• Exercise data:
# # # # #

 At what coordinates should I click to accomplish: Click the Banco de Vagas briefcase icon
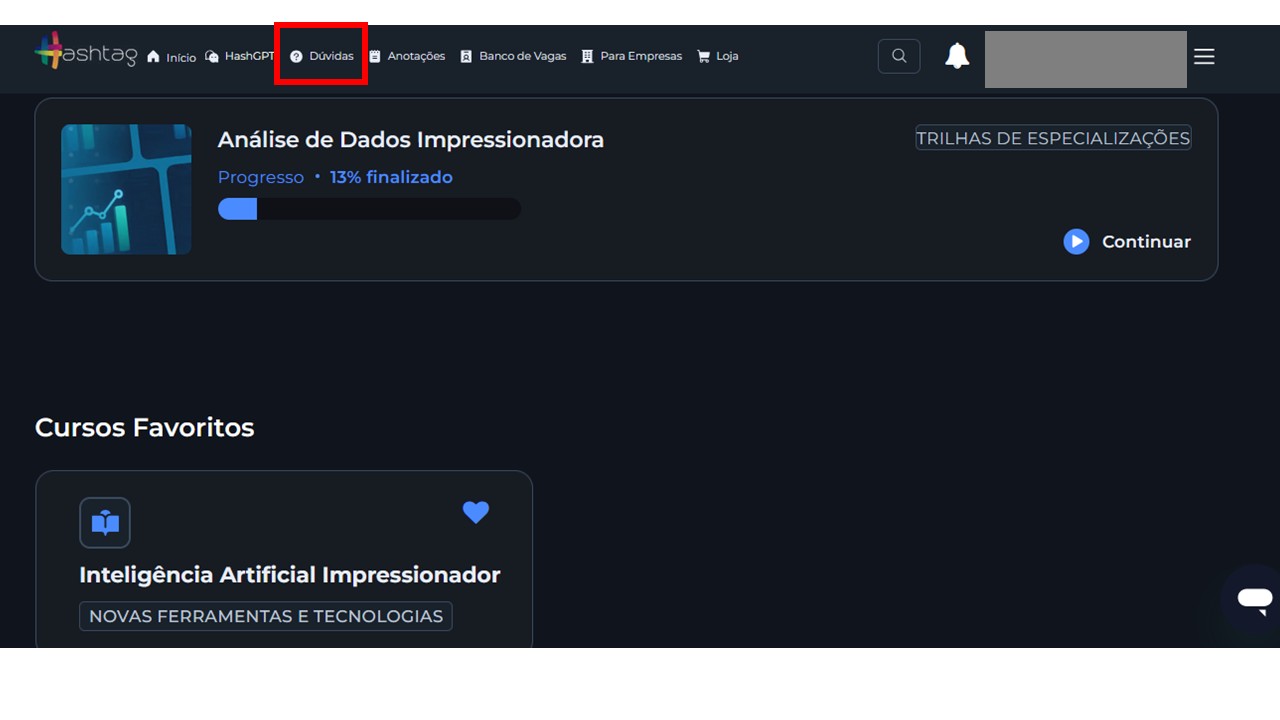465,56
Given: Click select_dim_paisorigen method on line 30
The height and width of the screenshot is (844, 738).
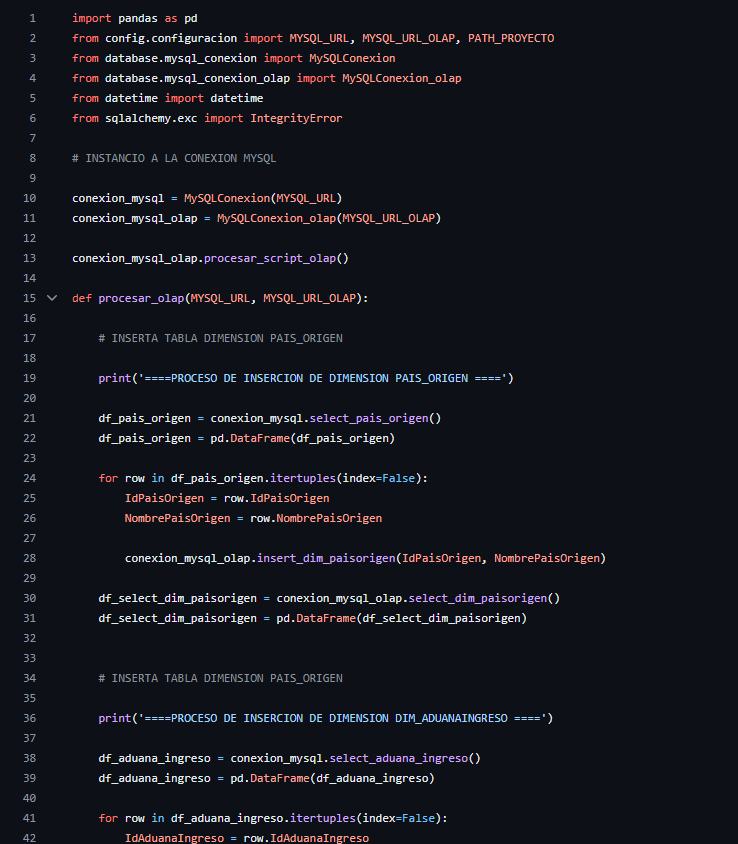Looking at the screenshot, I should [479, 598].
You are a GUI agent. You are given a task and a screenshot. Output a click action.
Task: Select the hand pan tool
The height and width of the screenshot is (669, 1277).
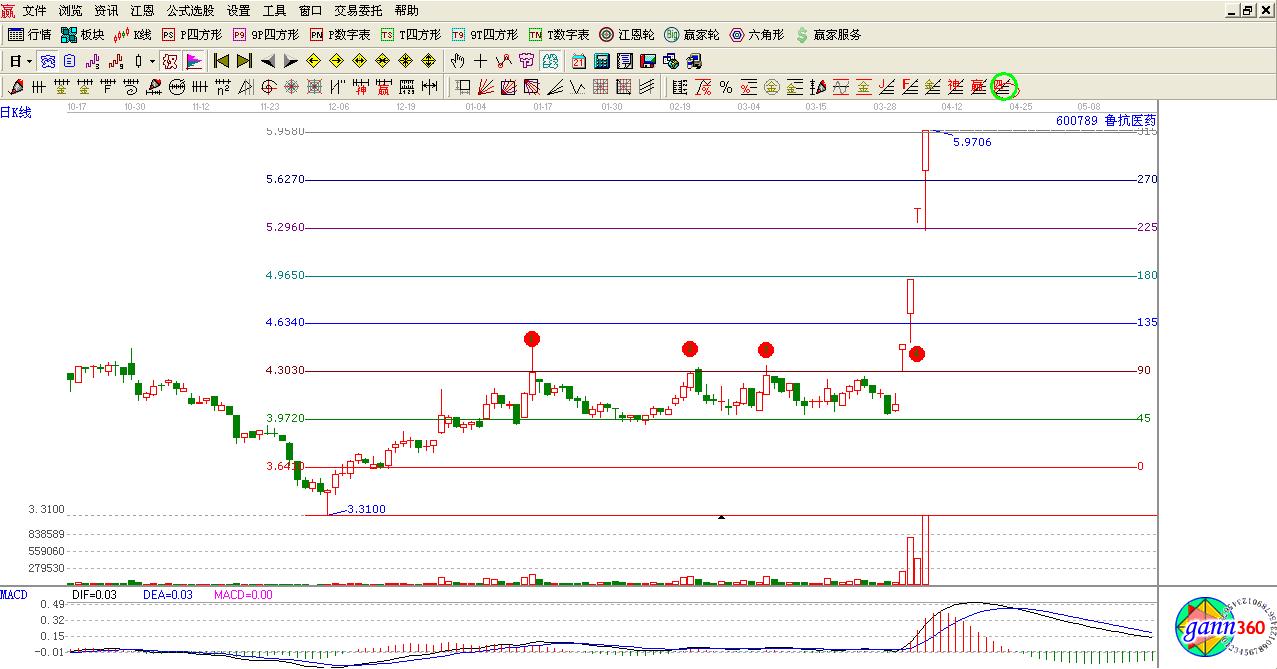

# # # # #

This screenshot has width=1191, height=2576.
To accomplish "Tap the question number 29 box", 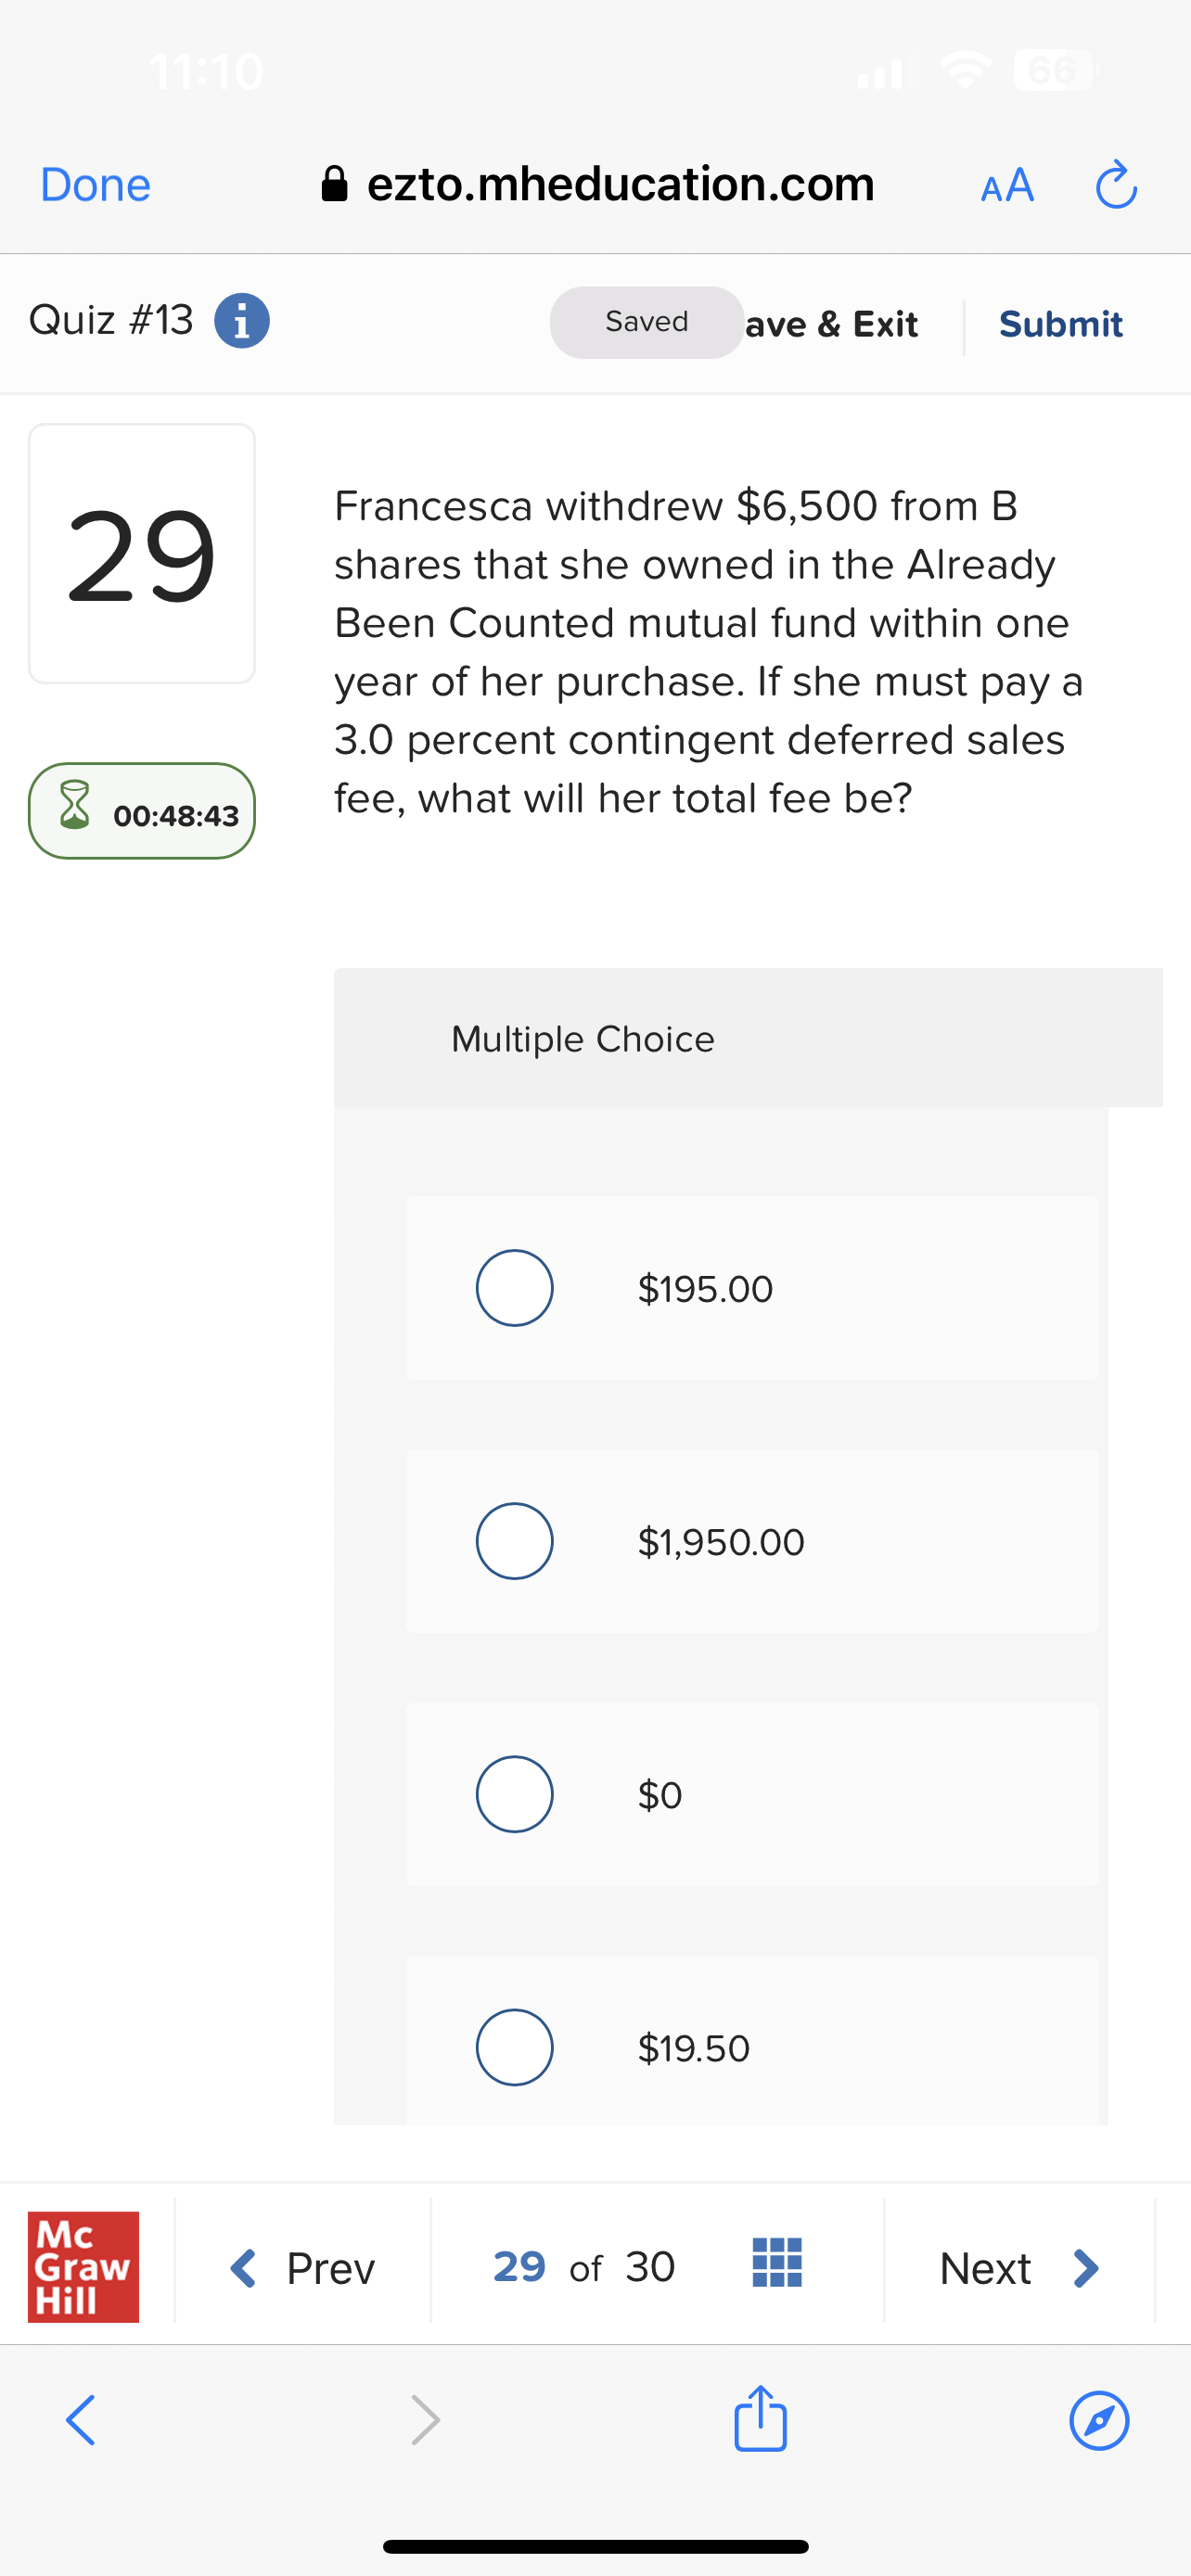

# # # # #

• Try it: Within the entries above, the lines from the one containing "At what coordinates" through the one containing "You are a GUI" are to be transcribed exactly, ends included, pictures excluded.

• Response to this task:
 At what coordinates should I click to accomplish: Click the Banco de Vagas briefcase icon
465,56
Given: Click select_dim_paisorigen method on line 30
The height and width of the screenshot is (844, 738).
Looking at the screenshot, I should [479, 598].
You are a GUI agent. You are given a task and a screenshot. Output a click action.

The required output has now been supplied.